You can get shockingly better results from your AI by using principles from a 100-year-old advertising book. I stumbled across this concept and it completely reframed how I think about getting actionable outputs. A LinkedIn user shared an incredible guide on applying Claude Hopkins’ Scientific Advertising laws from the 1920s directly to AI prompting, and the results are fantastic!

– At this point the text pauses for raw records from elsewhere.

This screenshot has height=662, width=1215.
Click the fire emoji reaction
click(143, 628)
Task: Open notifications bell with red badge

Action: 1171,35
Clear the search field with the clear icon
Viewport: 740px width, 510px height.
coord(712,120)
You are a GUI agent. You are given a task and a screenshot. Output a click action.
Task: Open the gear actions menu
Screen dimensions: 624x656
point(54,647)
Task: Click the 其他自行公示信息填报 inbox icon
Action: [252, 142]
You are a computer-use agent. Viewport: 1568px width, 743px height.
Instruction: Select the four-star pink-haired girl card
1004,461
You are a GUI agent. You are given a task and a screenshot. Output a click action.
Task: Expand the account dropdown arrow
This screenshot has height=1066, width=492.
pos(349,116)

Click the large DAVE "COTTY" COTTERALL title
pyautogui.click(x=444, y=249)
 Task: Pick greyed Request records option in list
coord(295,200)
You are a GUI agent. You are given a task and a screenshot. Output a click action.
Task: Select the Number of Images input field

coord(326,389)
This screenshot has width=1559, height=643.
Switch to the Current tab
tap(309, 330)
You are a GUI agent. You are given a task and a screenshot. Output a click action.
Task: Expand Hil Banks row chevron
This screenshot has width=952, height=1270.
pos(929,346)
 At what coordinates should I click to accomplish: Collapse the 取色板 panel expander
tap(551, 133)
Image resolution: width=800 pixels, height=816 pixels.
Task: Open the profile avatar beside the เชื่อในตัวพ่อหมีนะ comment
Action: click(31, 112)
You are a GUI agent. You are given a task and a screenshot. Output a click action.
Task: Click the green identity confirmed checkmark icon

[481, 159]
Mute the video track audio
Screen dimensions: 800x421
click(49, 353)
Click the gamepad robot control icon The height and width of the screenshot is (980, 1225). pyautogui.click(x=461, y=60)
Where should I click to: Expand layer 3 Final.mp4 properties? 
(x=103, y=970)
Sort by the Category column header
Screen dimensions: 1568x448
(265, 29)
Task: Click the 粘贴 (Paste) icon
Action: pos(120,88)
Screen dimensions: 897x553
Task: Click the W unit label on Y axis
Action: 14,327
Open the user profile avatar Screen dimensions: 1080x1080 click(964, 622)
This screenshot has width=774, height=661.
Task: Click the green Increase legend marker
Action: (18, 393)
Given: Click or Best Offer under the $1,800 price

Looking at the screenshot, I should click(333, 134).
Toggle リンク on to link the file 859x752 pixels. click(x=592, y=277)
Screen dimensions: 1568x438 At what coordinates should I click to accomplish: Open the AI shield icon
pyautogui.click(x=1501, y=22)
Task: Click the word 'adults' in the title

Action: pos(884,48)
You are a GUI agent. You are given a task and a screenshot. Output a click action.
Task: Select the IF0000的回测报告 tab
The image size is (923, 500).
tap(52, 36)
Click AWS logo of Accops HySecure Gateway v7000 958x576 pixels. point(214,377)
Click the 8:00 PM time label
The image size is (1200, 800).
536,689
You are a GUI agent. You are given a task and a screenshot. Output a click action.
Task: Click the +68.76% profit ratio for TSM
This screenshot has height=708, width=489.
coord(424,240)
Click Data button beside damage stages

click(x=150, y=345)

The core idea is simple but powerful. Hopkins believed advertising should be a science built on measurable, verifiable results: no fluff, no vague promises. This innovator realized you can use these same principles to force AI to cut through the noise and give you concrete, data-driven answers. It’s like turning your AI into a ruthlessly accountable consultant who only cares about what works. This approach removes the guesswork and focuses on impact.

Here are a few of the key insights the post’s author shared that I found super useful:

📌 Focus on Proof, Not Fluff

Instead of asking for general advice, command the AI to deliver hard data. This immediately strips away all the motivational filler and gets you to the core of what actually works. Try asking the AI something like: “Give me only facts that can be measured and verified about learning Spanish in 6 months.” You won’t get vague encouragement; you’ll get benchmarks, specific retention rates, and proven methods.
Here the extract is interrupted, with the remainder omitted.